If you’re going to start an album, you better make a damn good impression and boy, did To Pimp A Butterfly started running out the gate immediately with its first track Wesley’s Theory. After this sampled intro, we get slapped in the face with infectious funk grooves and melodies that continue the legacy of George Clinton, who’s featured on the track. It’s a cautionary tale for black people making it in the entertainment industry, of how a lifestyle of excess spending and celebrity could result in Uncle Sam knocking at your door demanding their share. For most of us, we weren’t taught how to manage finances or pay taxes as kids, so being presented an opportunity to make millions (legally) is very tempting if you didn’t have a lot of money growing up. It’s why this song is named after Wesley Snipes, who famously served time for tax evasion. A great intro to a legendary album and one of my favorites.
Some songs just need no introduction. m.A.A.d city is one of those songs that you just play and watch the whole place go nuts as they recite every line. It’s Kendrick navigating the gang-infested streets of Compton with some of the hardest production of the past decade. Half of the song has the knock of a trap beat before transitioning to a vintage West Coast beat where Kendrick is assisted by the legendary MC Eiht. Eight years later and this song is still a crowd favorite. If you ever watch performances, the energy being exuded is unlike anything else, which is why it has stood the test of time and will continue doing so. So which song beat this out for the number one spot on this list?
And finally, the best Kendrick Lamar song of all time IS………
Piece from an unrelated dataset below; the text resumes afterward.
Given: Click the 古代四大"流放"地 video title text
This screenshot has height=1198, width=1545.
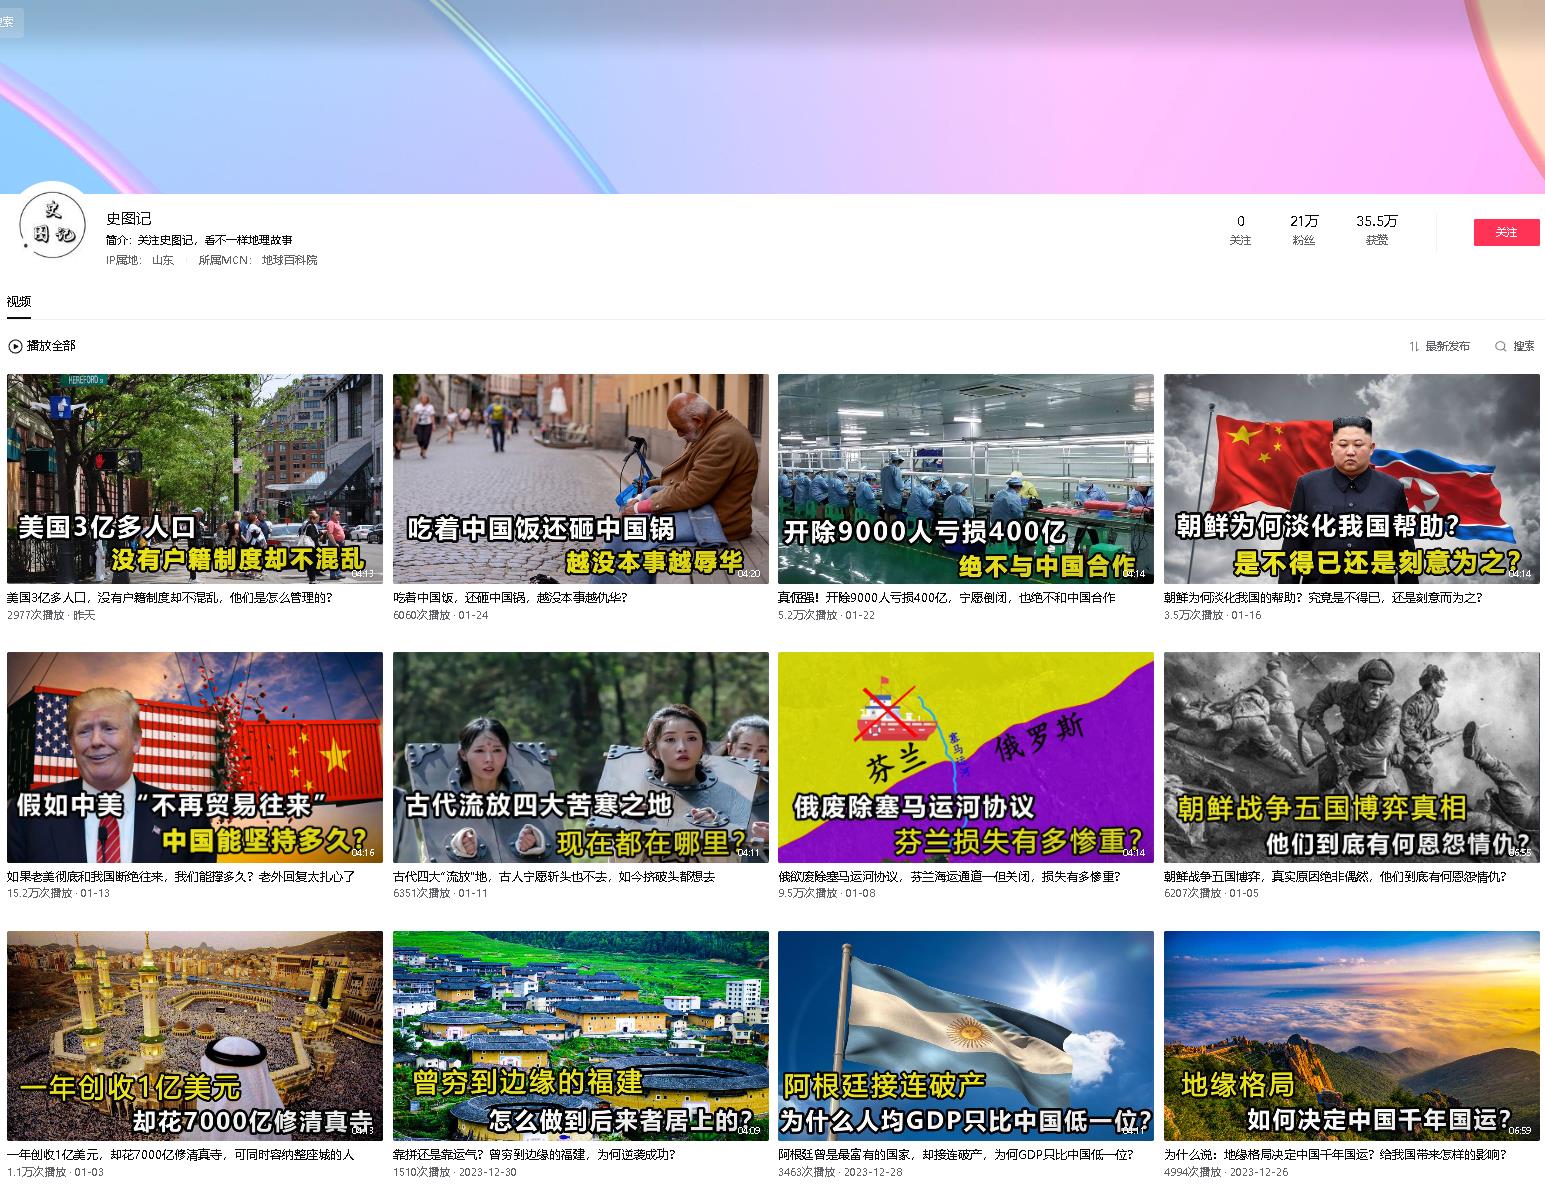Looking at the screenshot, I should click(553, 877).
SING ABOUT ME, I’M DYING OF THIRST
Damn near everyone sang their praises for this track and consider it to be a highlight of the album it’s on. Sing About Me, I’m Dying Of Thirst is just art. It gives two perspective stories: one about the brother of Kendrick’s friend Dave who was killed and him wanting revenge for the death and the other is from the perspective of the sister of Keisha, who didn’t like the fact that he made a song after her on Section.80 and gives her life story where she was a prostitute. The third verse is where Kendrick offers his take where he tells stories about himself and the people that he knew and hopes that those stories would continue on. All of that was just the first part of the song Sing About Me. The second part of the song is Dying Of Thirst, which is more religious-based and speaks on being baptized, which explains all of the Christian imagery in Kendrick’s music. It’s a bleak song, but it’s also very powerful in the imagery it paints and it shows how far rap can go artistically. This is why Sing About Me, I’m Dying Of Thirst is, in my opinion, the best Kendrick Lamar song of all time.